Angestellte der Zentren sind unter den Beschuldigten
Terre des Femmes Schweiz und die Kirchliche Kontaktstelle für Flüchtlingsfragen kennen die Situation. In einem neuen Leitfaden schreiben sie: «Aktuell beschneidet die Unterbringungssituation oftmals die Privatsphäre oder die Sicherheit der Flüchtlinge. Es gibt Unterkünfte, in denen weder sanitäre Anlagen noch Schlafräume geschlechtergetrennt benutzt werden.» Dies erhöhe das Risiko von Gewalt und könne Betroffene beeinträchtigen. «Sie können sich in den ohnehin engen, oft schlecht ausgeleuchteten Räumlichkeiten nicht mehr frei bewegen, gehen nicht in den Aufenthaltsraum oder wagen sich nachts nicht auf die Toilette.»
Laut Projektleiterin Milena Wegelin braucht es bauliche Massnahmen. «Aber auch eine Sensibilisierung von Betreuern und Fachpersonen.» Diese müssten den Asylsuchenden aufzeigen, bei welchen Beratungsstellen sich Betroffene melden können. «Und ihnen vermitteln, dass sie dabei keine Konsequenzen befürchten müssen.»
«Es sind nicht nur die Asylsuchenden, die Übergriffe in den Heimen begehen.»
Zusammen mit der Kantonspolizei Bern wurden bereits Schulungen für Mitarbeitende in Zentren durchgeführt. Der Leitfaden gibt dabei auch Hinweise zur Täterschaft: «Das Abhängigkeitsverhältnis in den Unterbringungen kann auch zu Übergriffen durch betreuende Personen oder Mitarbeitende des Sicherheitspersonals führen.» Wegelin bestätigt: «Es sind nicht nur die Asylsuchenden, die Übergriffe in den Heimen begehen.»

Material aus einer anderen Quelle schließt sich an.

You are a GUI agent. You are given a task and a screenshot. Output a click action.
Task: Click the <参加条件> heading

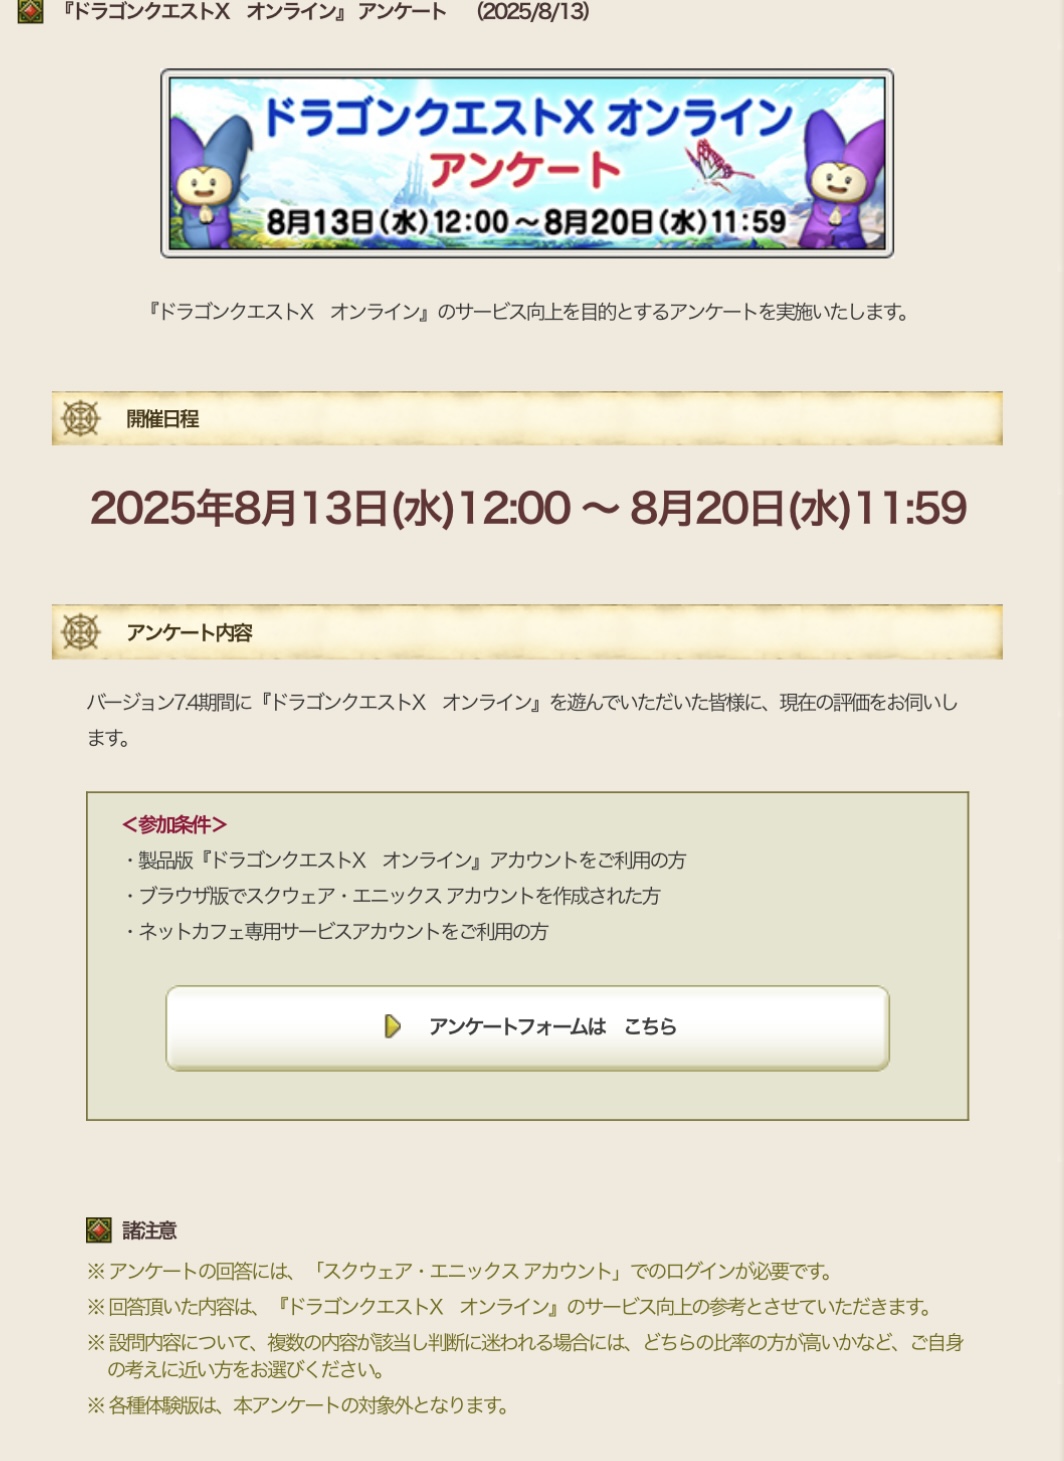pos(174,824)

Das Staatssekretariat für Migration (SEM) hat seit 2015 acht Fälle von sexueller Belästigung oder Missbrauch in Bundesasylzentren abgeklärt. Vier Mal richteten sich die Vorwürfe gegen Angestellte. «In keinem dieser Fälle wurde bestätigt, dass Tatbestände erfüllt worden waren», sagt SEM-Sprecher Lukas Rieder. Die Arbeitsverhältnisse der externen Mitarbeiter wurden dennoch aufgelöst. «Dies aufgrund der festgestellten fehlenden professionellen Distanz.»
Fünf Jahre Haft für den Täter, kein Asyl für das Opfer
Mitarbeiter der Bundesasylzentren würden laufend geschult. «Unter dem Stichwort ‹Nähe und Distanz› wird insbesondere darauf hingewiesen, dass private Beziehungen zu Asylsuchenden nicht toleriert werden», sagt Rieder. Gleichzeitig kläre man auch die Flüchtlinge auf. «Etwa über die in der Schweiz geltenden Verhaltensregeln. Inklusive Angabe der Stelle, an die sie sich im Falle von Übergriffen wenden können.»
Sara schwieg anfangs. «Niemand in der Unterkunft sprach ihre Sprache, und da sie sich schämte, vertraute sie sich erst zwei Tage später einer Freundin an», sagt ihre Rechtsanwältin. «Diese meldete den Vorfall dann der Leitung des Durchgangszentrums, die umgehend die Polizei involviert hat.»
Am Montag wurde der Täter zu fünf Jahren Haft verurteilt. Sara erhielt bereits vor dem Übergriff einen negativen Asylentscheid. Sie wird in absehbarer Zeit mit ihrem Kind nach Albanien zurückkehren.